Now we have phrased things in terms of the position and its derivatives, rather than the velocity and its derivatives. But now that we have a double derivative, our usual Euler-Lagrange equation doesn’t work anymore. But lucky for us, smart people have encountered this before, and there exists a Generalized Euler-Lagrange Equation for us to use here! It just adds one more term to the equation. Let’s try it out:

\[\frac{\partial L}{\partial x} - \frac{d}{dt}\frac{\partial L}{\partial \dot{x}} + \frac{d^2}{dt^2}\frac{\partial L}{\partial \ddot{x}} = 0\] \[2\ddot{x} - \frac{d}{dt}(2\dot{x}) + \frac{d^2}{dt^2}(C + 2x) = 0\] \[2\ddot{x} - 2\ddot{x} + 2\ddot{x} = 0\] \[\ddot{x} = 0\]

So our Euler-Lagrange equation told us that there should be no acceleration. Matching our boundary condition \(v(0)=V\), this gives us exactly one solution:

\[v(t) = V\]

Checking back to our Lagrange multiplier constraint, we needed \(\lambda(t)=0\) or \(\dot{v}(t)=0\), and here we have \(\dot{v}(t)=0\) at all times \(t\), so this checks out.

So, apparently you’re not supposed to slow down at a stoplight! You should keep off the brakes as much as possible, hoping to zoom through the intersection at full speed with a green light, but ready to slam on the brakes as hard as you can at the last second if you’re unlucky and the light stays red too long. Good to know!

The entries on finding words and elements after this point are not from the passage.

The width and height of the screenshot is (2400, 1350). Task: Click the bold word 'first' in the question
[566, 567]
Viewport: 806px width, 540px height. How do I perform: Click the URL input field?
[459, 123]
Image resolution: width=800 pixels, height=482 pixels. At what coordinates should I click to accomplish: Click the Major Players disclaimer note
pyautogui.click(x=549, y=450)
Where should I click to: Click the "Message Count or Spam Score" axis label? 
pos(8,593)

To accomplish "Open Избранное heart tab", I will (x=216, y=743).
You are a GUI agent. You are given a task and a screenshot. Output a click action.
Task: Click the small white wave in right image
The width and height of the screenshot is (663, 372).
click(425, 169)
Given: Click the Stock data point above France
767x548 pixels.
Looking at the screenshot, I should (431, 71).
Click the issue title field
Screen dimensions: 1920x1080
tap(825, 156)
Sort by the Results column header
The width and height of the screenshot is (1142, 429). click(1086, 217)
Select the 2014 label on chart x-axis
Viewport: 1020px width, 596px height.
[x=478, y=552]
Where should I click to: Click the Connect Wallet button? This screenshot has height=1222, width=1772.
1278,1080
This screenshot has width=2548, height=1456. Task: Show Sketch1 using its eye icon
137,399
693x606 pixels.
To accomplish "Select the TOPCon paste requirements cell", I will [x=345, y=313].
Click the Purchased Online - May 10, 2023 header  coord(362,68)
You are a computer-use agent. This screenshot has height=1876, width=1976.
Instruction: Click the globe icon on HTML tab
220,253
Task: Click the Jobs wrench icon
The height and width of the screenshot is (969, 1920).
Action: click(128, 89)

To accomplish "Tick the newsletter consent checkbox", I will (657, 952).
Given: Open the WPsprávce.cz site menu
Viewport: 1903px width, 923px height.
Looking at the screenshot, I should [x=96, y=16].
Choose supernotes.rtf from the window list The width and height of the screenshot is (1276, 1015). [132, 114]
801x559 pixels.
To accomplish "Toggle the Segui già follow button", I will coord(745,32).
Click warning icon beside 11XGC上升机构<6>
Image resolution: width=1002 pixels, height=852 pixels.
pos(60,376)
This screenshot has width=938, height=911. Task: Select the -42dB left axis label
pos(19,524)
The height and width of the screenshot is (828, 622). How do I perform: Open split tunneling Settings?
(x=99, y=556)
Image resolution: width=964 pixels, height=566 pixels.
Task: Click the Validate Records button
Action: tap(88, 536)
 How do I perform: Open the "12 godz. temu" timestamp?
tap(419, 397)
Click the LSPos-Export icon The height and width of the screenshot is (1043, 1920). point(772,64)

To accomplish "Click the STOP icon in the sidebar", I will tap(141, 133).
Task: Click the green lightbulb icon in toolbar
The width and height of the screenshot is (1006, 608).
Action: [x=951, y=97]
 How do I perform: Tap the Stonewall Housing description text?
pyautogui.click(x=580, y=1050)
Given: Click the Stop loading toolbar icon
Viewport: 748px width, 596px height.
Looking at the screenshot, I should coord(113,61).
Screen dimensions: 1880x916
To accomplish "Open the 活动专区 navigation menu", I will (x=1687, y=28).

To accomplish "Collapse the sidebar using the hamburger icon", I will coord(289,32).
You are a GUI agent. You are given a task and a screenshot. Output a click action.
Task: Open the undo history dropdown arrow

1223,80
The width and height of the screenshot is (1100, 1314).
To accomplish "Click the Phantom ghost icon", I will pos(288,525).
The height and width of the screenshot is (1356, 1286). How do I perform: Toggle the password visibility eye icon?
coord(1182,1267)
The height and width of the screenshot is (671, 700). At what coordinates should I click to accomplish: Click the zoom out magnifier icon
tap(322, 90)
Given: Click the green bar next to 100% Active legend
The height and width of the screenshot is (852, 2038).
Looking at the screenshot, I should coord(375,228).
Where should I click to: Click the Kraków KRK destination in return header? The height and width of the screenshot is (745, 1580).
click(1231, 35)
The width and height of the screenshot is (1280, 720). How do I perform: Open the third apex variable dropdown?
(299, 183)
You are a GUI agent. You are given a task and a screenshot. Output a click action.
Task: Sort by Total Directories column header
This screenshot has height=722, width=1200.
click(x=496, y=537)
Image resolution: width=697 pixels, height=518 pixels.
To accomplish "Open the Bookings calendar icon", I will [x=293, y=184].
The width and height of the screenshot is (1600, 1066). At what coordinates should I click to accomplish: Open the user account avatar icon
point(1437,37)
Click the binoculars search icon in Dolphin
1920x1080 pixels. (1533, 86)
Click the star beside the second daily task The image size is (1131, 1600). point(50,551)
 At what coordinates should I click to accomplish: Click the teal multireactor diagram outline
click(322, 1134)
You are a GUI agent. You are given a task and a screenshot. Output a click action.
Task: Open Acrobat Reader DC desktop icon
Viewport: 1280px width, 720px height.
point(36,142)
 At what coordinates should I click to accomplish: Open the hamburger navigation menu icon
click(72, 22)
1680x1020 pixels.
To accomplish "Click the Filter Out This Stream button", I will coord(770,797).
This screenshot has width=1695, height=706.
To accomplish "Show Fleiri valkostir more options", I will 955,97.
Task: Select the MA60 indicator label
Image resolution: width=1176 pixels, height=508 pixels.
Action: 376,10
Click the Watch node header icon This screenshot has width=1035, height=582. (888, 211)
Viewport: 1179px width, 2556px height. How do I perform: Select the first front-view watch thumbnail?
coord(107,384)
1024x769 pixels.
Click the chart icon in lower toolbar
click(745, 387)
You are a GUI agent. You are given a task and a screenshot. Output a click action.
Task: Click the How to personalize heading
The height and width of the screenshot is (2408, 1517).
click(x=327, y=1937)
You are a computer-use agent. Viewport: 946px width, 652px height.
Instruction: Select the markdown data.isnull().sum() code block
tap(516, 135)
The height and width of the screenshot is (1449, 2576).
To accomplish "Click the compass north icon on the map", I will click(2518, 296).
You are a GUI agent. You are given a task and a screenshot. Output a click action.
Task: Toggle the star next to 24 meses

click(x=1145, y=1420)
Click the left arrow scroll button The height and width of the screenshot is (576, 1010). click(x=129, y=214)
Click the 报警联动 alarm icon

Should I Really Not Slow Down At Red Lights?

Keep in mind that I’m not telling you you shouldn’t brake, I’m just telling you that math is telling you you shouldn’t brake. Probably you should consider safety and whatnot and slow down. This math tells you that you’ll save some energy, but at the same time, other math will tell you that this method will increase wear on your brakes and tires, will likely make you come to a complete stop where balancing or stepping off your pedals can be annoying, and is relatively likely to cause injury or death to yourself or others.

You need to decide for yourself how you’ll balance this tradeoff between energy efficiency and human life. And you have to choose somewhere in the middle; the extreme ends of this spectrum correspond to either being a monster or never leaving your bedroom.

For myself, I’ll probably brake a little bit harder than I would have before knowing this, but nothing too crazy. Human intuition about how you should behave is actually pretty great at taking all of these factors into account, so I probably wasn’t really far off from the true optimum at the start.